April 27, 2010

Canvas (When colors go kanakas)

We were dancing a waltz in Abel Tasman, the sand sticking to our toes...


Winter 'til spring


In the past few days I've plunged back into book world. I really had forgotten the magic of living in two parallel worlds at the same time. The feeling of getting so involved that the braincells won't let go of the words. Anyways. It's also been a long time since I last wrote or posted anything here at all. Today I stoppedy by at Stasi's and picked up a special filmroll I've really been waiting to have developed. It was some good friends' present for my birthday. And ohw, the surprise.


Colour has a smile


I thought Matisse's ghost had accidentally vomited on the filmroll before handing it over to Andy Warhol's dead body. The colors have gone crazy. It's madnessrama, and I like it. The lines get smooth and finally melt together. A rainbow pot. Sort of art imbecìle, just quiet and lurky, with the kind of smile that a fox would have after hiding the last feathers of a chicken. Yeah.



Silly time


Time has been passing in a weird and swirly way those last few weeks. It's been hitting the doorbell nerver wanting to come in. It's been ringing and hanging up the phone on me several times without saying a word, just holding its breath. I used to observe it, now it just hides between the notes and the printed dates on my diary. Time doesn't wanna talk anymore, feelings just rush through the braincells. Weird and swirly.


Kill the pillow



I've woken up a few times with my head pounding at 1 p.m. Five or more dreams at the time, and those are just the ones I can remember. I wonder if this has something to do with the thinking. Perhaps when you have a break after a stressful time Thinking takes a vacation on Sleepy Island, making friends with the pillow and the blanket. And with all of the surprising freudian things in our brain. Do we have something to hide? Something really deep that we wouldn't even dare telling to ourselves? Sure. And all of these things just flow out through the dream, dripping on the pillow. Pillow knows your darkest secrets. Kill the pillow.

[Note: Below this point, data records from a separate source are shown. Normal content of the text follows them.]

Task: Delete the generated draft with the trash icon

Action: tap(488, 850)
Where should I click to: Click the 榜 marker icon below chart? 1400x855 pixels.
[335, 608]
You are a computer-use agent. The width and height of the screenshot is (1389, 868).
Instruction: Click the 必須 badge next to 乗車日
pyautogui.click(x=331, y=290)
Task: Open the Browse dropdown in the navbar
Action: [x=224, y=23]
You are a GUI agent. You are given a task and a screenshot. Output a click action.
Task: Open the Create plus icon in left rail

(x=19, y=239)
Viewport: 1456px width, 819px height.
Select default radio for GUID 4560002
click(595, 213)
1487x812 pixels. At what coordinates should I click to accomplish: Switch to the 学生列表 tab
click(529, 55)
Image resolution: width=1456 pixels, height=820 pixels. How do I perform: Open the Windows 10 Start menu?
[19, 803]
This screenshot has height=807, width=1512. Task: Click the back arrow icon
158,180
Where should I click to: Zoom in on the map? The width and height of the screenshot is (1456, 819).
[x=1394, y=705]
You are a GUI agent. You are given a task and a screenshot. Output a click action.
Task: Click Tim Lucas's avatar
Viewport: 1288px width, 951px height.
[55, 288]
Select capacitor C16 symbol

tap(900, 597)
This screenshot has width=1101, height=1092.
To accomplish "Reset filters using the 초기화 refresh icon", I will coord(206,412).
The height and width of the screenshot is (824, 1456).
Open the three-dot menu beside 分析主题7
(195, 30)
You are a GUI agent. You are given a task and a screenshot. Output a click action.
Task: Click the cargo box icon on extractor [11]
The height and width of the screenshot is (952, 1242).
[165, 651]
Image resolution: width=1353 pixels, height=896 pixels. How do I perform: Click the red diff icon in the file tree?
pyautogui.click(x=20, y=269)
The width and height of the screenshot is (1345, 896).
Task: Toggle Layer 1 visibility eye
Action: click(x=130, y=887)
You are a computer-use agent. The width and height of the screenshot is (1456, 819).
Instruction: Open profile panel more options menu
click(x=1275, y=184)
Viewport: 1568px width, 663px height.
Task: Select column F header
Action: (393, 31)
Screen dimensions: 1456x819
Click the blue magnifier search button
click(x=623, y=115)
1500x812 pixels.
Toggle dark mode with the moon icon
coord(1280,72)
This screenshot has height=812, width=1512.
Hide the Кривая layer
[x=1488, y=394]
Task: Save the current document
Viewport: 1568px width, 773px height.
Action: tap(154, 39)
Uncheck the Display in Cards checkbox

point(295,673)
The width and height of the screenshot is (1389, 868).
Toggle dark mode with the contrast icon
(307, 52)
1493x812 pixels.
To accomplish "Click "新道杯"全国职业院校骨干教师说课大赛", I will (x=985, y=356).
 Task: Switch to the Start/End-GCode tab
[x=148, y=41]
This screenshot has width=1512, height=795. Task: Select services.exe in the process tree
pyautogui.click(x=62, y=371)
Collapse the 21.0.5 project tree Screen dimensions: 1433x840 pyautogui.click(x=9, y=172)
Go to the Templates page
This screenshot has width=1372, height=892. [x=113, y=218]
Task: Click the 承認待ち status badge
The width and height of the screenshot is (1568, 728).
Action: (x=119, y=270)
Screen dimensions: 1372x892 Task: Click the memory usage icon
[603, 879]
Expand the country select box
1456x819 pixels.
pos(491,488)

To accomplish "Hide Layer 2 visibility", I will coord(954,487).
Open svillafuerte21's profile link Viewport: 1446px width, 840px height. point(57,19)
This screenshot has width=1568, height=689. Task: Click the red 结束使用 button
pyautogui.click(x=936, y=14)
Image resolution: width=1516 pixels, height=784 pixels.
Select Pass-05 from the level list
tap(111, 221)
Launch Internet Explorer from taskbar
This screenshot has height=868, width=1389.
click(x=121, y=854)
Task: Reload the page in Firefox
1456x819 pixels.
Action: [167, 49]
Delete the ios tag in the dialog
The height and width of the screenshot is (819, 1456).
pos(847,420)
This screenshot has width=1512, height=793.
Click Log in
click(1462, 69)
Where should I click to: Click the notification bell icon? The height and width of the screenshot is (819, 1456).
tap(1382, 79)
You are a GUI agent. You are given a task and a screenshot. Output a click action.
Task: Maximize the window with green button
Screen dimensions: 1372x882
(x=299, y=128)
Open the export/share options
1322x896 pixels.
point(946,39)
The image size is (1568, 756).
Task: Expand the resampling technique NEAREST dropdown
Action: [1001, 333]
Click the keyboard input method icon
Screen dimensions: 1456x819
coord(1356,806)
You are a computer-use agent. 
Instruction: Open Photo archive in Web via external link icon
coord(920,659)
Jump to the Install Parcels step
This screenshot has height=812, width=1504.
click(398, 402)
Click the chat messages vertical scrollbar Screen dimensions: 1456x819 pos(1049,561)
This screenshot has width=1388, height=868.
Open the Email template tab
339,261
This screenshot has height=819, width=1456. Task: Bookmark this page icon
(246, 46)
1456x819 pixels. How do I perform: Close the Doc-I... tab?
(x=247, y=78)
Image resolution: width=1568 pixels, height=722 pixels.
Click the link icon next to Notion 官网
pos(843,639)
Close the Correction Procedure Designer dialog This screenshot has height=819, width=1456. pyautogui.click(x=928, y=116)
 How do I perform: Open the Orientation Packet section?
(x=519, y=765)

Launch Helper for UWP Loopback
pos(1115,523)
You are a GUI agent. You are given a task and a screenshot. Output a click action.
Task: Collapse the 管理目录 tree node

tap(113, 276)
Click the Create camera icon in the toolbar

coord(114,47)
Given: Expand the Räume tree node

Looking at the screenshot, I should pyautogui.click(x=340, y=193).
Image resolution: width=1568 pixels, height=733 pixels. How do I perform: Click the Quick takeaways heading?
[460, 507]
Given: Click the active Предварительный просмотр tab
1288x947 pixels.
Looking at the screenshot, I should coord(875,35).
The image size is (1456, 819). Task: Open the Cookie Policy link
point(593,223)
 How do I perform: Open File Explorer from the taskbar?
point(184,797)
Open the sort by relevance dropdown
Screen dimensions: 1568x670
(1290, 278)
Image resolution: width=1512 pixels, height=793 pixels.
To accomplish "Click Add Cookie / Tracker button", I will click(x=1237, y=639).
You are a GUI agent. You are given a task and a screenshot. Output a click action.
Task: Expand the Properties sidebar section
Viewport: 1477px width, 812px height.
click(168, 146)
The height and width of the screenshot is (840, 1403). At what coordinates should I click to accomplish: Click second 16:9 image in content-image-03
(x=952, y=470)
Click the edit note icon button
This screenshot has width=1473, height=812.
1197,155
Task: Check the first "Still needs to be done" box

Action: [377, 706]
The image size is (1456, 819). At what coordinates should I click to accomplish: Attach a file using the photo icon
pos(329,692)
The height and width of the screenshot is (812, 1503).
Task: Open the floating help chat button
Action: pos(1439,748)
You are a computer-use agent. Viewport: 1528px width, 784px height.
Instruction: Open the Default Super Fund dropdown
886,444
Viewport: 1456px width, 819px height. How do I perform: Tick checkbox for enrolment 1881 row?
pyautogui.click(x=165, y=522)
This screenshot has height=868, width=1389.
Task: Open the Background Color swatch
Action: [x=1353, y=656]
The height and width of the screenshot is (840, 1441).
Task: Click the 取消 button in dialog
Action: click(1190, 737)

Hey stranger, sitting on a train.


I've lost count of the hours spent with an horizon dissolving behind us and appearing in the front. It's been a long time since I've become a warm bubble floating on my own, dissolving whenever I wanted to. It's a good feeling. Remembering the smells, the sounds and the colors that belong to the past. I remember every smell. The one in my grandparent's summerhouse, the one of the first perfume I bought, the smell of lego and the one of wood right before autumn came. The Cure were playing pictures of you. It had been a while since the smell of rain. I've collected images, pulses for the moments in which the heart would slow down for a moment and let this hyperactive everything float around through nerves and veins. The eyes are horizon-hungry again. But time has stopped pressing against the backside of the brain. I've got a stranger, and a train.